The line containing "Where should I" marks the start. Restate it and every following line through the end of the records exactly, and nothing else, leaving out the pictures.

[Records from a dataset]
______
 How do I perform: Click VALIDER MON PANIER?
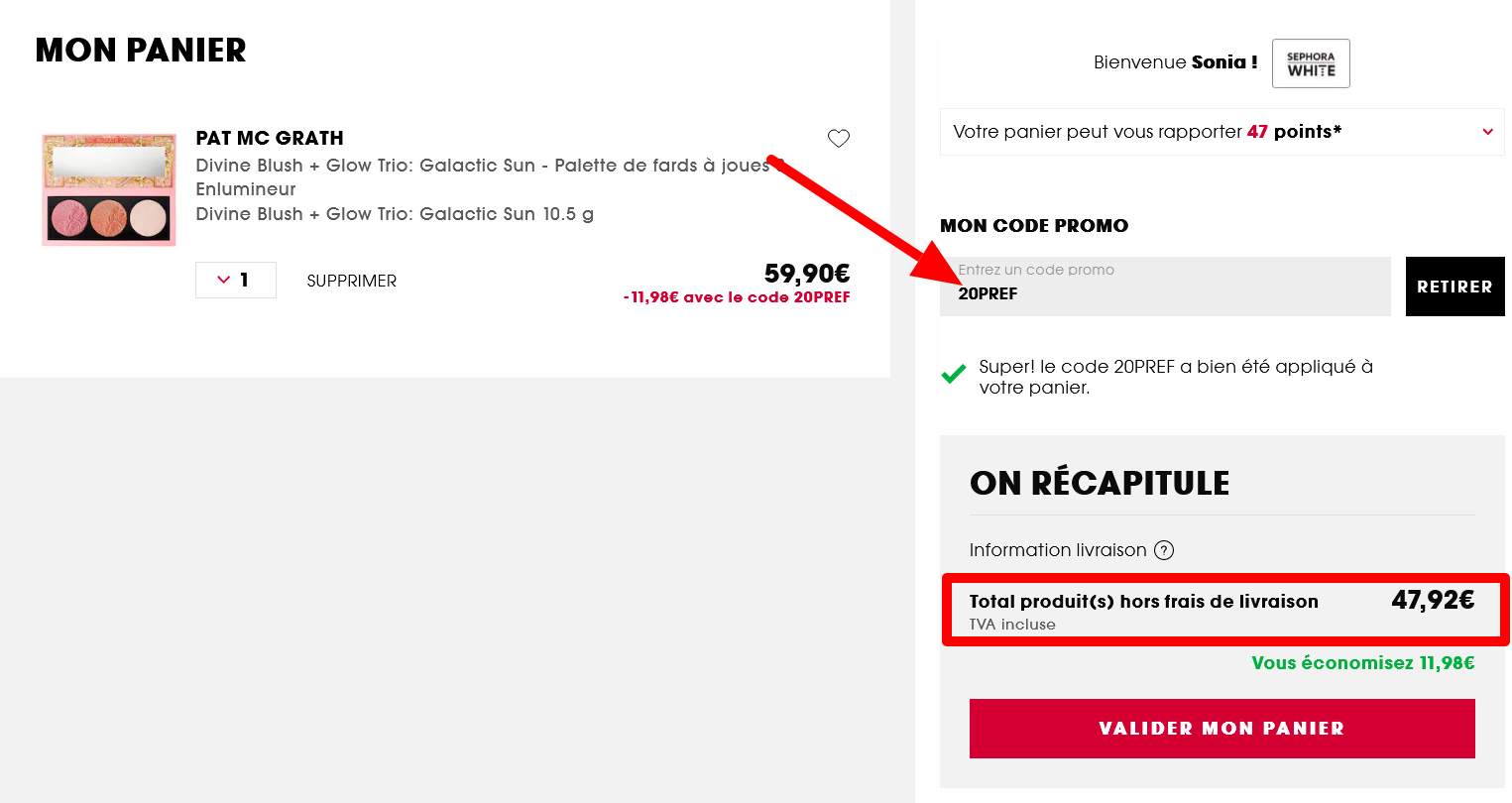pos(1221,728)
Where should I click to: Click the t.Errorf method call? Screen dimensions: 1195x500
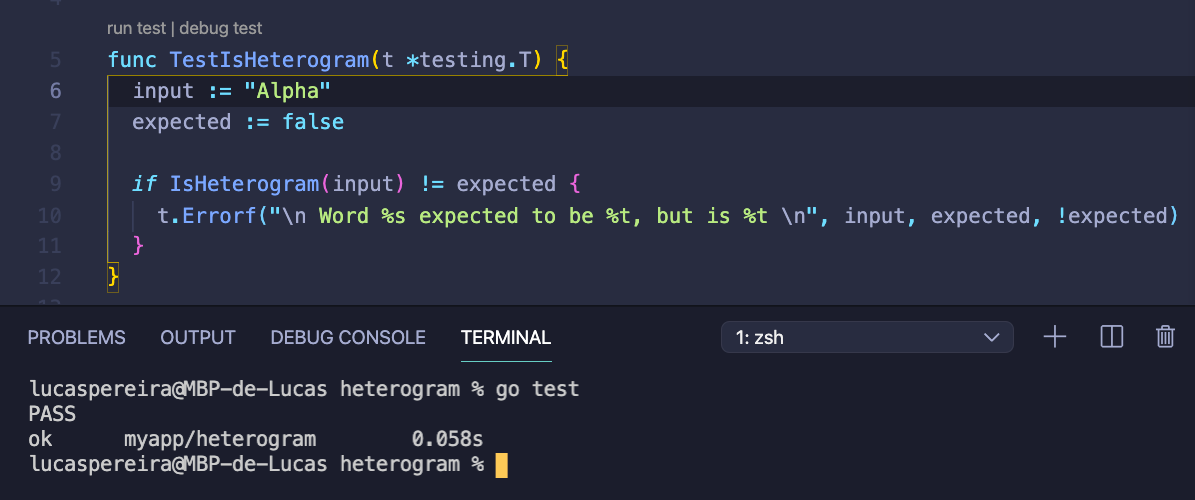(x=207, y=216)
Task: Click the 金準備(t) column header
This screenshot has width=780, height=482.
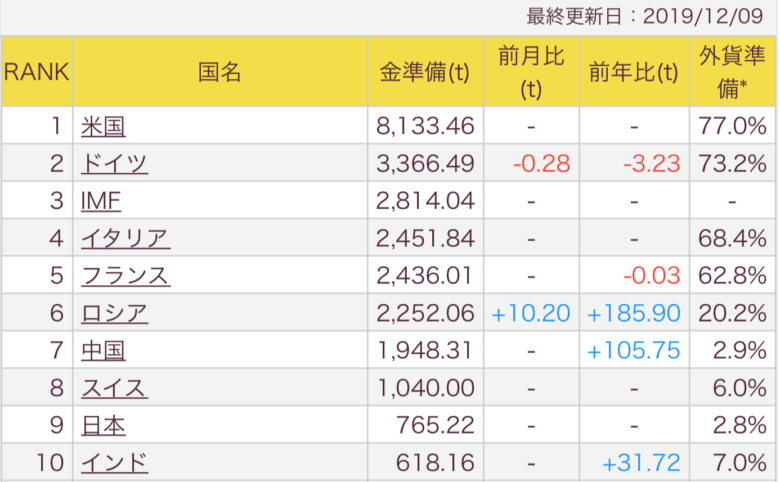Action: tap(425, 72)
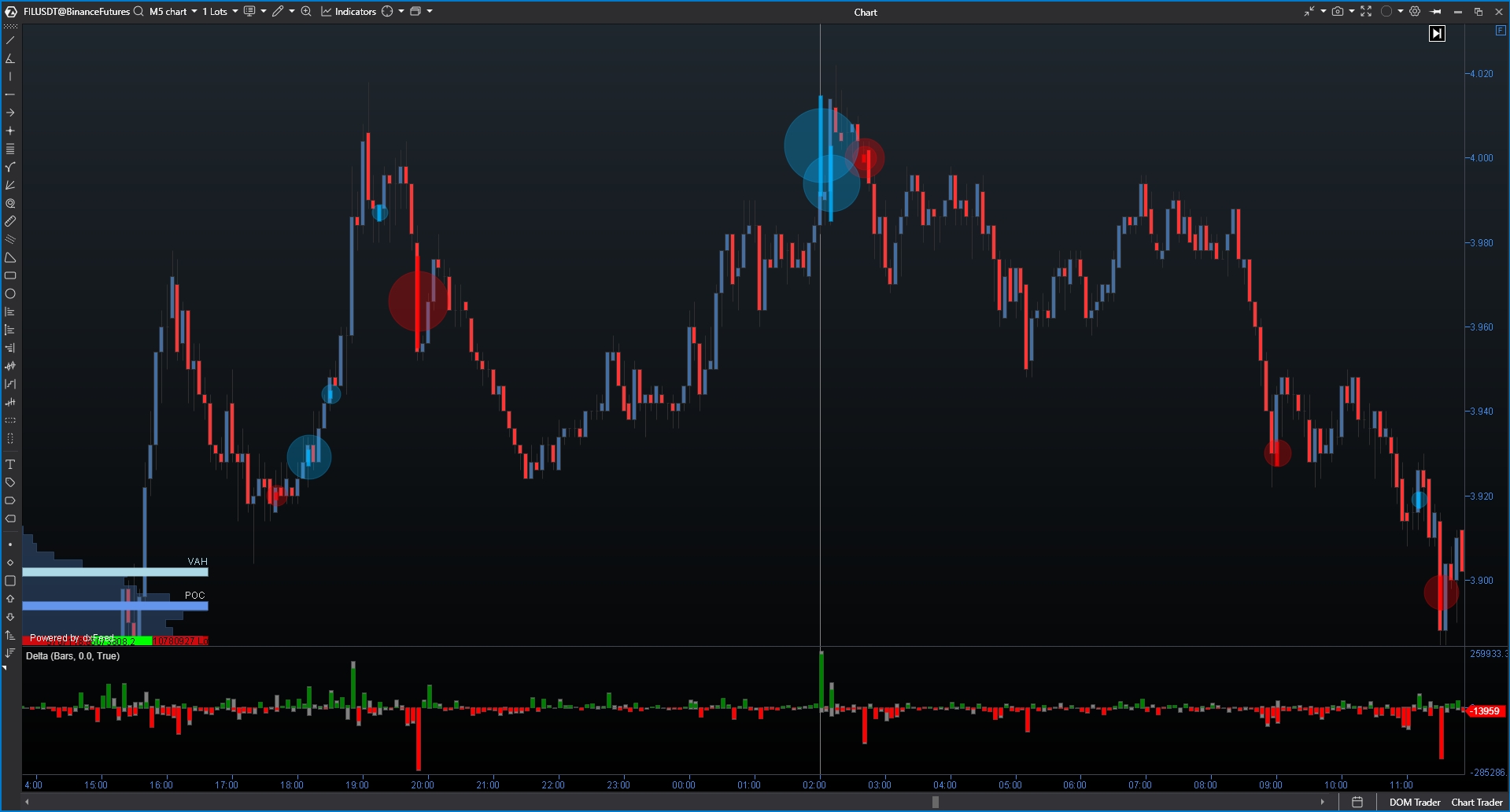
Task: Select the rectangle drawing tool
Action: (x=10, y=276)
______
**RESPONSE AREA:**
Where should I click to: Click the t.Errorf method call? Screen dimensions: 1195x500
(x=207, y=216)
Task: Click the 金準備(t) column header
This screenshot has width=780, height=482.
Action: tap(425, 72)
Task: Select the rectangle drawing tool
Action: (x=10, y=276)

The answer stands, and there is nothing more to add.